I messaggi del non voto

L'astensione oltre le previsioni conferma una difficoltà più generale del centro sinistra. Tre elementi indispensabili, che ancora mancano, per poter vincere nel 2006

Che la battaglia del referendum non potesse essere vinta per la concreta impossibilità di raggiungere il quorum era scontato. Quando l'astensionismo "fisiologico" si muove intorno al 30 per cento degli aventi diritto al voto e basta una piccola percentuale dei contrari che sceglie l'astensione, è chiaro in partenza che il referendum è vanificato. Ma i risultati sono andati ben al di là di quello che poteva essere un pronostico realistico. Se almeno un terzo degli elettori avesse scelto di votare, la sconfitta sarebbe stata ancora "ragionevole". Ci si sarebbe potuto chiedere se valesse la pena di accettare una sfida con un unico risultato possibile. Sarebbe tuttavia rimasta valida l'osservazione di Fassino sull'importanza di combattere alcune battaglie di principio, anche quando l'esito negativo appare scontato.
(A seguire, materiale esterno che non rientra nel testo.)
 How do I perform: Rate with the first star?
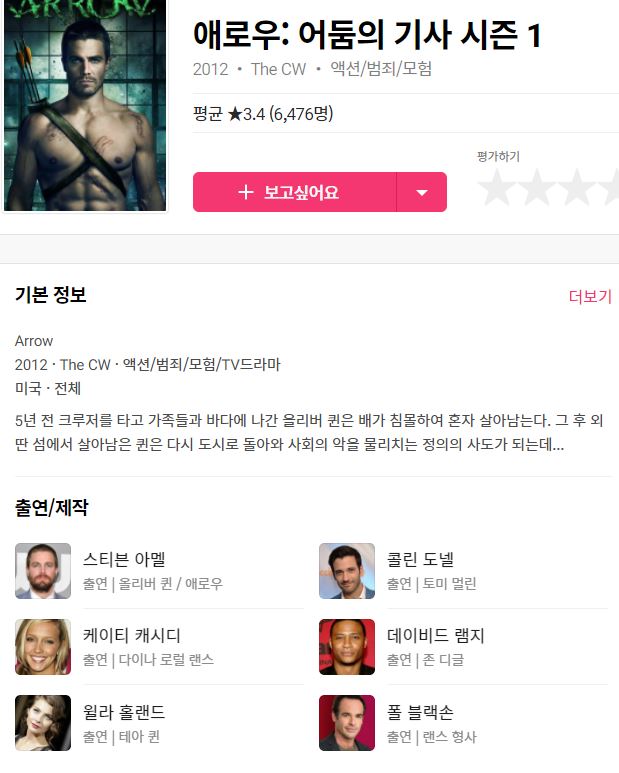click(x=497, y=187)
Ma i risultati vanno bene al di là ogni previsione. Il non voto ha dilagato, con l'esclusione di un paio di regioni e di qualche grande città. Nel Mezzogiorno assistiamo a una débacle. Cosa è successo? All'origine vi è certamente la caratteristica dei quesiti, le difficoltà di orientarsi, la complessità della materia, la sofisticazione del dibattito oscillante fra scienza e teologia. Il tema della fecondazione è stato avvicinato a quello dell'aborto, ma nella percezione dei due temi non vi è paragone possibile. L'aborto appartiene a una consapevolezza antica e sempre presente nelle famiglie e nelle varie generazioni che vi s'incrociano. I quesiti dei quattro referendum sulla procreazione assistita mescolavano aspetti intuitivi (la libertà di accedere a una maternità assistita) ad altri complessi e sfuggenti come i limiti etici della ricerca scientifica.
 
Di fronte a questioni così complesse e sottoposte a una campagna ossessiva quanto dissonante, la decisione di votare, di esporsi con una scelta non banale, può dipendere in larga misura da un fattore di mediazione politica. Se il mio partito o schieramento o leadership  di riferimento argomenta una scelta e io considero affidabile quel soggetto politico e, fino a prova contraria, credibili gli argomenti portati a sostegno della scelta che mi viene indicata, sono confortato nel muovermi in direzione di quella scelta.  La lettura dei risultati ci dice che questo possibile fattore di mediazione politica non ha funzionato. In altri termini, che i partiti della sinistra non sono stati in grado di svolgere un effettivo ruolo di orientamento. Il Mezzogiorno, con la sconcertante partecipazione al voto del 15 per cento, ne costituisce la prova più eclatante. Gli stessi elettori che avevano decretato una generale vittoria del centrosinistra, in occasione delle elezioni regionali, non hanno tenuto in nessun conto l'orientamento dei partiti di riferimento. Sono rimasti a casa perché convinti da Ruini? Evidentemente  no, se si considera, per fare un solo esempio, che si tratta degli stessi elettori che hanno votato qualche settimana fa Nichi Vendola, comunista e "diverso".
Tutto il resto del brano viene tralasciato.